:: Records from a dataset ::
::::::::

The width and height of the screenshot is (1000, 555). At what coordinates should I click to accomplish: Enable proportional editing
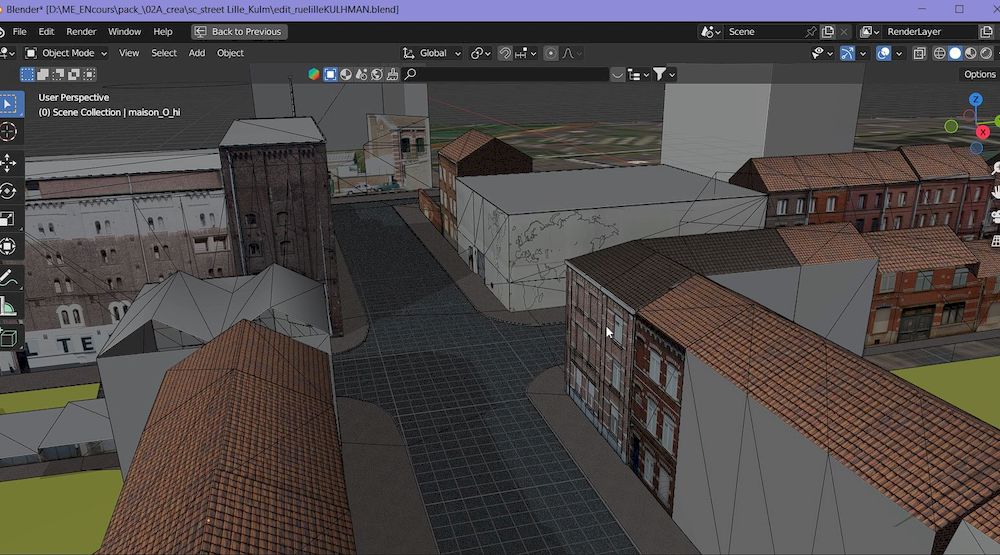click(551, 53)
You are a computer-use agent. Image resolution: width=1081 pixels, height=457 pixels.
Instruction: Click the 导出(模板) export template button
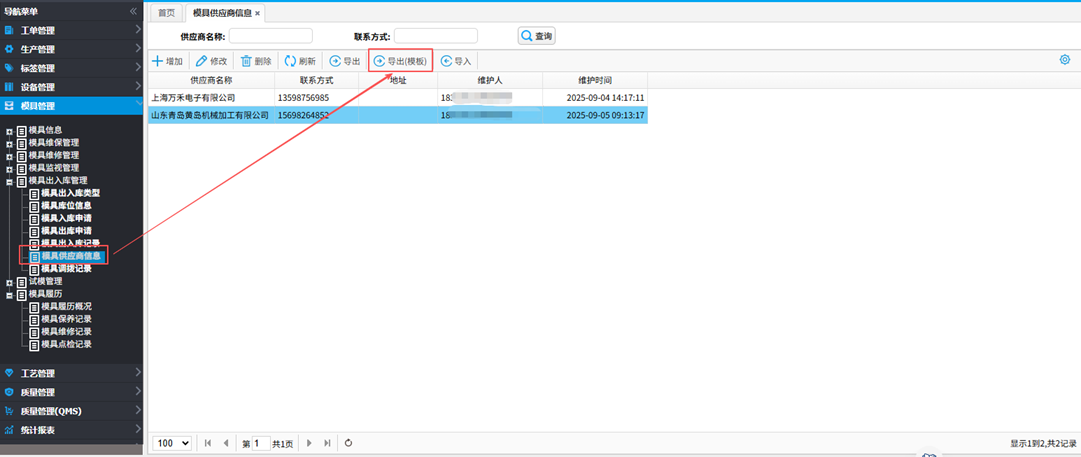click(x=400, y=61)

::::::::

:: Prompt ::
Your reply must match the data above line for line, except that it holds no pictures.

:: Written response ::
The width and height of the screenshot is (1000, 555). At what coordinates should I click to accomplish: Enable proportional editing
click(551, 53)
You are a computer-use agent. Image resolution: width=1081 pixels, height=457 pixels.
Instruction: Click the 导出(模板) export template button
click(x=400, y=61)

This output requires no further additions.